Już w 6. minucie czujność Piatowa sprawdził Karim Benzema, ale strzał snajpera Realu Madryt na raty wyłapał ukraiński bramkarz. Akcja Benzemy była sygnałem do ataku dla kolegów z drużyny, jednak w grze Trójkolorowych brakowało dokładności. W 16. minucie spotkania piłka znalazła drogę do bramki. Po wspaniałej akcji Riberego futbolówkę do siatki skierował Jeremy Menez, jednak francuski pomocnik w momencie podania był na pozycji spalonej.

Francuzi kontrolowali przebieg spotkania rozgrywając piłkę w ataku pozycyjnym na połowie rywali, podczas gdy Ukraińcy cofnęli się do obony wyczekując na kontratak. Okazja pojawiła się w 25. minucie, jednak Jarmolenko uderzył niecelnie, obok lewego słupka bramki Hugo Llorisa. W odpowiedzi minutę później Francuzi- Menezowi również zabrakło celności. Od tego momentu mecz się ożywił i już w 29. minucie powinno być 1:0 dla „Kogutów”, lecz w sytuacji sam na sam z Menezem górą był Andriej Piatow. Akcję sprokurował Tymoszczuk niecelnym podaniem.

W 34. minucie przed najlepszą okazją w pierwszej połowie stanęli współgospodarze mistrzostw. Szewczenko otrzymał długą piłkę z pominięciem drugiej linii i stanął oko w oko z Hugo Llorisem. Bohater pierwszego spotkania Ukrainy na tym turnieju nie potrafił pokonać bramkarza na co dzień występującego w Olympique Lyon.

Pierwsza połowa stała na naprawdę wysokim poziomie. W 39. minucie Francuzi ponownie zagrozili bramce Piatowa. Nasri świetnie dośrodkował z rzutu wolnego wprost na głowę Mexesa, lecz znowu górą okazał się Piatow, który na co dzień rozgrywa swoje mecze właśnie na stadionie Donbas Arena (piłkarz Szachtara Donieck). Pierwsze 45 minut zakończyło się bezbramkowym remisem po naprawdę ciekawej grze obu drużyn.

W przerwie meczu trener Ukrainy Oleg Błochin zdecydował się na zmianę. Bezproduktywnego Woronina zastąpił urodzony w Belgradzie Marko Dević.

Początek drugiej połowy to wymiana ciosów. W ciągu kilku minut swoich sił próbowali Szewczenko i Tymoszczuk, a po stronie Francji Menez i Benzema. 53. minuta spotkania przyniosła w końcu bramkę. Mający problemy ze skutecznością Menez ograł w polu karnym Jewhena Selina i strzałem w krótki róg pokonał bezradnego w tej sytuacji Piatowa.

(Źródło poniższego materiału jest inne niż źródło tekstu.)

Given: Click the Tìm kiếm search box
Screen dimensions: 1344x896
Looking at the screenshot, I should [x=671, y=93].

Podopieczni Olga Błochina nie zdążyli otrząsnąć się po stracie pierwszej bramki, a już było 2:0. Świetnie z piłką zabrał się Karim Benzema i kapitalnym podaniem obsłużył Yohana Cabaye. Pomocnik Newcastle płaskim strzałem umieścił piłkę w siatce dając sporo radości licznie zgromadzonej francuskiej publice na stadionie w Doniecku.

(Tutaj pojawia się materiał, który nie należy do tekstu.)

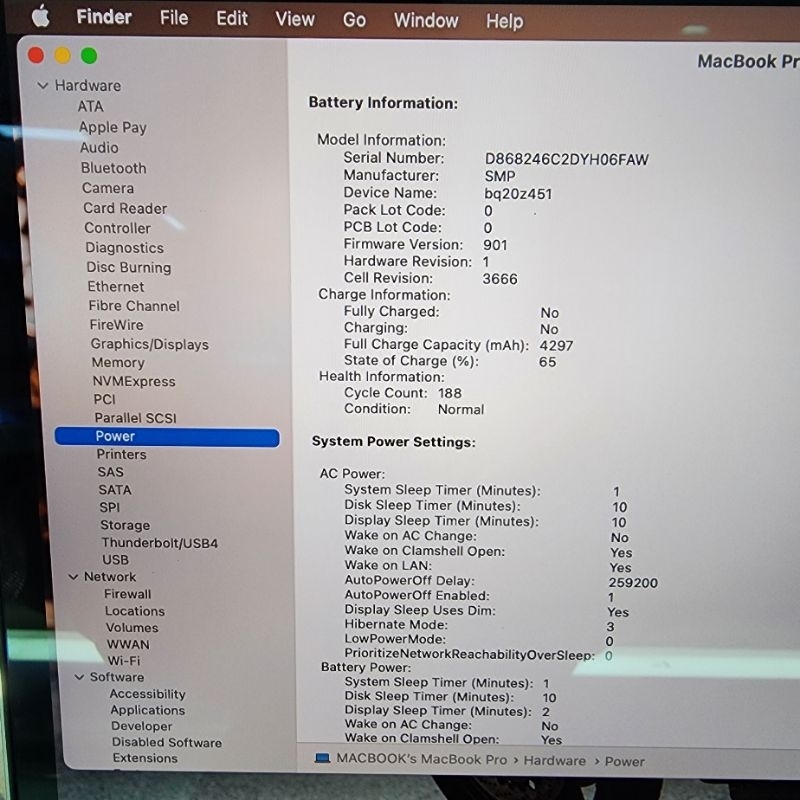Screen dimensions: 800x800
Task: Collapse the Network section chevron
Action: pos(73,577)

Rozochoceni piłkarze Laurenta Blanca szukali kolejnych bramek. W 65. minucie Cabaye zdecydował się na strzał z dystansu, po którym piłka zatrzymała się na słupku. Ukraińcy starali się, próbowali, ale nie mieli pomysłu na sforsowanie dobrze dysponowanej dzisiaj obrony Trójkolorowych.

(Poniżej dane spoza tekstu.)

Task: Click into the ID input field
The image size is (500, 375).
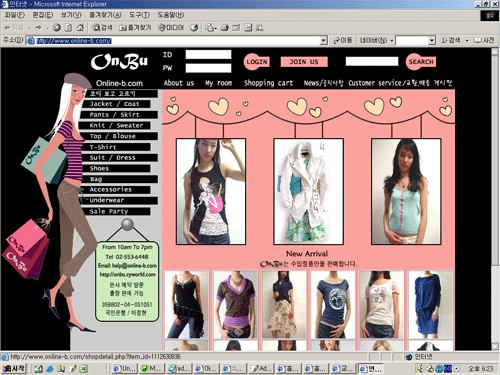Action: click(x=208, y=54)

W 81. minucie piłkarze z Ukrainy mogli pokusić się o zryw. Tuż przed polem karnym Hugo Llorisa Milewskiego faulował Mexes i Donieck zamarł. Do piłki podszedł Oleksand Alijew, jednak po chwili fatalnie przestrzelił. W 87. próbował Nasri, również ze stałego fragmentu gry. Przymierzył w okienko, sprawdzając czujność Piatowa. Bramkarz Szachara Donieck po raz kolejny popisał się dobrą interwencją.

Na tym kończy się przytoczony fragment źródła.